I want to thank everyone for their comments. Ya all really mean so much to me and I love hearing your feedback! I really am treading carefully with this purchase. I don't want another disaster, like Kinsey, or even just an inappropriate horse for me, like Abby. I want to think and digest. That is one of the draws of Corrie. I can get used to her and see if she will really start to come along or it will be a dead end.
I did talk to R, who owns Corrie, and I am able to ride her if I just let him know. So this might work out for awhile. She is not really being use for much right now. Pretty easy horse to drive and not a horse to really give lesson on for riding because she is so green. Ironic isn't it that a green horse gives me confidence? I think Golden Pony Girl really hit the nail on the head. She is not perfect, but I feel perfectly safe on her. I look forward to riding her next. I already have plans in my head, which is a wonderful feeling. I know what I want to work on, keeping rhythm at the walk. It is nice to get on a horse and think, "I can handle this problem" AND having a safe place to do it. When I first got Abby I could handle her, but I did not have a safe place to work with her.
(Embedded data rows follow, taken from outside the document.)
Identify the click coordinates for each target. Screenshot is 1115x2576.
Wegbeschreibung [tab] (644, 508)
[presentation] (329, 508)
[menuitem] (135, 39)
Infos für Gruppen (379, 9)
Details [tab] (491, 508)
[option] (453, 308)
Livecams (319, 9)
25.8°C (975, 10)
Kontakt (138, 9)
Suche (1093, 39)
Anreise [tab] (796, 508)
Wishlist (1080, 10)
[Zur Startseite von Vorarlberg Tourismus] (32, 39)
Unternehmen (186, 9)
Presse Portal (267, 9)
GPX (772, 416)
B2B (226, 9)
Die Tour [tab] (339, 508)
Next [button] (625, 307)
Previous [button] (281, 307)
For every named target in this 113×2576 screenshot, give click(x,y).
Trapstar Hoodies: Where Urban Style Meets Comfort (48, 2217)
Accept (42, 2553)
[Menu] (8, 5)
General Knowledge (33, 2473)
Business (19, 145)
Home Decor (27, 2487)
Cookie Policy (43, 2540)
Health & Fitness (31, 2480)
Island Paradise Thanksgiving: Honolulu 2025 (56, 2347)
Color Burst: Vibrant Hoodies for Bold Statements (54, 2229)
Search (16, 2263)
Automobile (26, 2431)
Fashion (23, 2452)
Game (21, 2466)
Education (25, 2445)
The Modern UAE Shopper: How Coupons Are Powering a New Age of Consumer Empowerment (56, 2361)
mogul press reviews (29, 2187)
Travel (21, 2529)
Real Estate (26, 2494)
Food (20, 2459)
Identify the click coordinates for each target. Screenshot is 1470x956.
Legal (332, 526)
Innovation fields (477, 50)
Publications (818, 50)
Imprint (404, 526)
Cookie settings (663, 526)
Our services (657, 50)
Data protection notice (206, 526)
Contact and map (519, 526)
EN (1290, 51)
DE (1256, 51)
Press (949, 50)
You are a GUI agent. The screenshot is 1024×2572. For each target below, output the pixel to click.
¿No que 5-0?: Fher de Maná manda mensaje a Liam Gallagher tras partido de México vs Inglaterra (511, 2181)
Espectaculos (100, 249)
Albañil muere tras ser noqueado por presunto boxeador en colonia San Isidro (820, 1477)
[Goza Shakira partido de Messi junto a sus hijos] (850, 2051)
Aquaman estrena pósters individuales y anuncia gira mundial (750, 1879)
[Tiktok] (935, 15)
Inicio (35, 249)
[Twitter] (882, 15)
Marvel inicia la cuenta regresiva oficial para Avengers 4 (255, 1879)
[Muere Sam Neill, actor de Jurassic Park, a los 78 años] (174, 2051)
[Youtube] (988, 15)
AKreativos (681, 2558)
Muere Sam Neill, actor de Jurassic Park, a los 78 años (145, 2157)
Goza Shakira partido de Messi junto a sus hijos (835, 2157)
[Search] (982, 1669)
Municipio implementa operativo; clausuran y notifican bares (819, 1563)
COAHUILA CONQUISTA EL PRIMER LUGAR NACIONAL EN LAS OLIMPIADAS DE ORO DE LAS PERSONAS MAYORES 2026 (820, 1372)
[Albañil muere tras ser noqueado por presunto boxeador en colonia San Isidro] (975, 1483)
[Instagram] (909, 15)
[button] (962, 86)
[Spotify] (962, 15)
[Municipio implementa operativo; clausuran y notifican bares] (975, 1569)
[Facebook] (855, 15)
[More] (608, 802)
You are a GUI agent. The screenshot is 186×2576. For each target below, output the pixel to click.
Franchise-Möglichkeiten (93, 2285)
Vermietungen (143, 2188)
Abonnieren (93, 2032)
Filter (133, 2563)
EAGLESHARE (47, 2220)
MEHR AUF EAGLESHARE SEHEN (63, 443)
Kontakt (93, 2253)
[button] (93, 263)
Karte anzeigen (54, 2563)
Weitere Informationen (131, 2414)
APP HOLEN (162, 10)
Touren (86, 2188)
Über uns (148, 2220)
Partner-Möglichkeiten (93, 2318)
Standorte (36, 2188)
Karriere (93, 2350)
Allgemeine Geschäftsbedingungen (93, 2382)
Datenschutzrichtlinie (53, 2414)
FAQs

As for Abby, she is doing rather nicely with the trainers. I watched her being worked on the ground and under saddle. Abby gave them a little attitude and I thought, yup, don't want to fight with a 2000 lb horse that has even little temper tantrums, especially under saddle. She is too big to have little fits, I don't think I am physically strong enough to deal with that. Which is unfortunate because I would really love to keep her.
As has happened in the past when I tried to sell her, everyone is in love with her looks and calls about her, but nobody really wants a horse that big in the end. She is beautiful to look at, actually has nice gaits for a draft horse, but is big. Otherwise they want me to give her to them for free. Which I don't understand at all.
So I am going to be able to ride more than once a week, but I am not sure what I am doing over all. Abby either needs to stay at R's which is what I have been planning on doing or coming home. I feel like I'm in a much better place than even a month ago though. I have options.